*Task description:*
Whenever a line in this data holds the word "Tours", report that line in full.
(Stored data)
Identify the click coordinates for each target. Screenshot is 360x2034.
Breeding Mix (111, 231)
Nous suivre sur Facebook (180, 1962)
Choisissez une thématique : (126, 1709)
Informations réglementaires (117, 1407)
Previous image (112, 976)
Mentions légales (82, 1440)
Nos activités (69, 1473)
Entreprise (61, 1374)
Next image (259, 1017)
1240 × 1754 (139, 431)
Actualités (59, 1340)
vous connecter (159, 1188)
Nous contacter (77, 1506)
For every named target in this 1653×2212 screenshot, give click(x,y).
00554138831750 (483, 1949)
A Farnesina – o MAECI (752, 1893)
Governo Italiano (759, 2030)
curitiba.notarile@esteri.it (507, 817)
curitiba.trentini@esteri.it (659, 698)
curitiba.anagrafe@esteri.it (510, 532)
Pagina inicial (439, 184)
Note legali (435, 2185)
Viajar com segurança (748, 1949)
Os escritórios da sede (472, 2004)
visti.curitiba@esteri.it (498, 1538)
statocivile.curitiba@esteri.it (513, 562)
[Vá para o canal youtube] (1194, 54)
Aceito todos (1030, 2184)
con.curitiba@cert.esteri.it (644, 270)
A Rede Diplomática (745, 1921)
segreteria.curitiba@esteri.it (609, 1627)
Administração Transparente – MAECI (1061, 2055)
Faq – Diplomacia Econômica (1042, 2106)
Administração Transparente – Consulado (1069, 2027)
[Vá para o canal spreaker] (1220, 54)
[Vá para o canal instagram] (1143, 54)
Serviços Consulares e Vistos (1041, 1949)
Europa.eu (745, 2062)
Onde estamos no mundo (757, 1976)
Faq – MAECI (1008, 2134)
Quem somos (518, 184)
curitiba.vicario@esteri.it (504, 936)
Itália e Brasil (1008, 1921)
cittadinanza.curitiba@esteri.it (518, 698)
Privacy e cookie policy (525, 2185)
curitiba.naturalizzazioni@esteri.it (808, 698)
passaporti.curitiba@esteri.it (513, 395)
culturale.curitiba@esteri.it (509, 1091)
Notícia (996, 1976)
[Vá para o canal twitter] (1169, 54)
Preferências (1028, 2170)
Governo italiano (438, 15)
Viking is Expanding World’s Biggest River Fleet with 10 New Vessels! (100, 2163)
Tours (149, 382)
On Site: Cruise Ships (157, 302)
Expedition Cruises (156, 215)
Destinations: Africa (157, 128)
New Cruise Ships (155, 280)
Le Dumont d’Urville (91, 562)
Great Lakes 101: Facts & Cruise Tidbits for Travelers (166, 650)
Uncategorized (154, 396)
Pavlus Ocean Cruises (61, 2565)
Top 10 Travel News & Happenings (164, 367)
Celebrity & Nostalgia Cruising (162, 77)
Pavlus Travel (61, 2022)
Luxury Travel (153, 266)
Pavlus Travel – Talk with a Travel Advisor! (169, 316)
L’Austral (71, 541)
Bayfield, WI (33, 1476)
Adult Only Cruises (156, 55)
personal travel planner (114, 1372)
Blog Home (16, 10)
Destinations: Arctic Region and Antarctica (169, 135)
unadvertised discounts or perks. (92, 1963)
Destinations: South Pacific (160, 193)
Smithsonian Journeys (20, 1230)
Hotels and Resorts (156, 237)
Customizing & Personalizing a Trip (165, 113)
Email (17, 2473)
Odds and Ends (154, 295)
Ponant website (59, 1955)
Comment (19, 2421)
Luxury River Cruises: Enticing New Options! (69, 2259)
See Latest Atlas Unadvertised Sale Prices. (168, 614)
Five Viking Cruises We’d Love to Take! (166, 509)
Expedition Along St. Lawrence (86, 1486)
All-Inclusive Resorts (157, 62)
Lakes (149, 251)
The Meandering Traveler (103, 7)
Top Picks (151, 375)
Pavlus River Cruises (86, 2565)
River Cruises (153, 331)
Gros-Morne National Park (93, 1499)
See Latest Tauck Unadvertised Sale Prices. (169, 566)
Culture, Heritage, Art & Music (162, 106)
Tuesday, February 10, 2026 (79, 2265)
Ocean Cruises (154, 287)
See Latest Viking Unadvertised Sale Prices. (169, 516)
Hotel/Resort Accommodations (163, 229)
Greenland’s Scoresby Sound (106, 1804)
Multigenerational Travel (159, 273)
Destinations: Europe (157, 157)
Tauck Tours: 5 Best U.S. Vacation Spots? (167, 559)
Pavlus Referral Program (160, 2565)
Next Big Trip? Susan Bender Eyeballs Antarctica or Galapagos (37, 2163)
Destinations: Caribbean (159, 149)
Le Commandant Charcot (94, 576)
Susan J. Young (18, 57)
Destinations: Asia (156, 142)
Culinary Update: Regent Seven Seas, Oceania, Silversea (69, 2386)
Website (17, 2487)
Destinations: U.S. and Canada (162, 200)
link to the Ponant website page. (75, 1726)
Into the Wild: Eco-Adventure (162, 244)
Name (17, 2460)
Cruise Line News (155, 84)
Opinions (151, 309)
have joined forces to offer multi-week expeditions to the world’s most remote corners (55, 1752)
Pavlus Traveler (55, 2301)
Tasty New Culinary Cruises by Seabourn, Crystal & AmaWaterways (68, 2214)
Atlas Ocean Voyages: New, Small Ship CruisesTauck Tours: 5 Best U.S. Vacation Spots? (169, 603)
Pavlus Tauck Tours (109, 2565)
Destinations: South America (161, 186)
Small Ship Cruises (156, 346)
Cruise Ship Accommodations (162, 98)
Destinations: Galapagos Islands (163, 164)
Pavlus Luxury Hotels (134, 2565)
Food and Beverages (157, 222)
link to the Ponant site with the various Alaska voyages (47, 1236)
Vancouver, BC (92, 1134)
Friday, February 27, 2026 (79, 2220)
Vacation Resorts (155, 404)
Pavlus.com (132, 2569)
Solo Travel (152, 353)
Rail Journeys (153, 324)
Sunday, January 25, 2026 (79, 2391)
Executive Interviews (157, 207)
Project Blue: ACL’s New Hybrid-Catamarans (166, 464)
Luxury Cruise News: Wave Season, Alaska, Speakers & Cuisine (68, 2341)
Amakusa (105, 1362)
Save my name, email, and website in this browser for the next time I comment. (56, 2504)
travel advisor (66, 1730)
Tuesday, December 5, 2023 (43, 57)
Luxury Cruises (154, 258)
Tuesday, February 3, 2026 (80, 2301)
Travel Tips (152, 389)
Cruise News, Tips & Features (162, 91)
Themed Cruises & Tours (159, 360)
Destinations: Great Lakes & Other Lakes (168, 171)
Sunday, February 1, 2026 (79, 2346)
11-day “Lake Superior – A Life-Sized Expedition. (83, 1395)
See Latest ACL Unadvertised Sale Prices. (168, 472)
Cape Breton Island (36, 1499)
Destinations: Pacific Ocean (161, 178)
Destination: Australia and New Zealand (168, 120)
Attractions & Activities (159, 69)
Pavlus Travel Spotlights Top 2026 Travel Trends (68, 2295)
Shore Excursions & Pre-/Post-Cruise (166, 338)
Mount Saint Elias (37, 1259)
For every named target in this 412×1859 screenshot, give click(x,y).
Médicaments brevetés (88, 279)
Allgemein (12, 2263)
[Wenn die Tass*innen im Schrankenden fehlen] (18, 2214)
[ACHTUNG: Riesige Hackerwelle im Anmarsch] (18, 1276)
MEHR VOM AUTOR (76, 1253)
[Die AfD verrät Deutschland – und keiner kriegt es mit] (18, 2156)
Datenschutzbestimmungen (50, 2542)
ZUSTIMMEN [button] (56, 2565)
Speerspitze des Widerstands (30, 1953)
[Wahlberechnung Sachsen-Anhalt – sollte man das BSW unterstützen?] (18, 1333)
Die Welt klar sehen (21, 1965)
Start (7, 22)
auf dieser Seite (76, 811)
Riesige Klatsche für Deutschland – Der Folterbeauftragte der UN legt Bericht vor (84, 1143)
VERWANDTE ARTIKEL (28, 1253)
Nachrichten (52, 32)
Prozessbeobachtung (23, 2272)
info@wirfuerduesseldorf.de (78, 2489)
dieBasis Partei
(End Stored data)
*Result of the exercise:*
Tours (149, 382)
Tauck Tours: 5 Best U.S. Vacation Spots? (167, 559)
Atlas Ocean Voyages: New, Small Ship CruisesTauck Tours: 5 Best U.S. Vacation Spots? (169, 603)
Pavlus Tauck Tours (109, 2565)
Themed Cruises & Tours (159, 360)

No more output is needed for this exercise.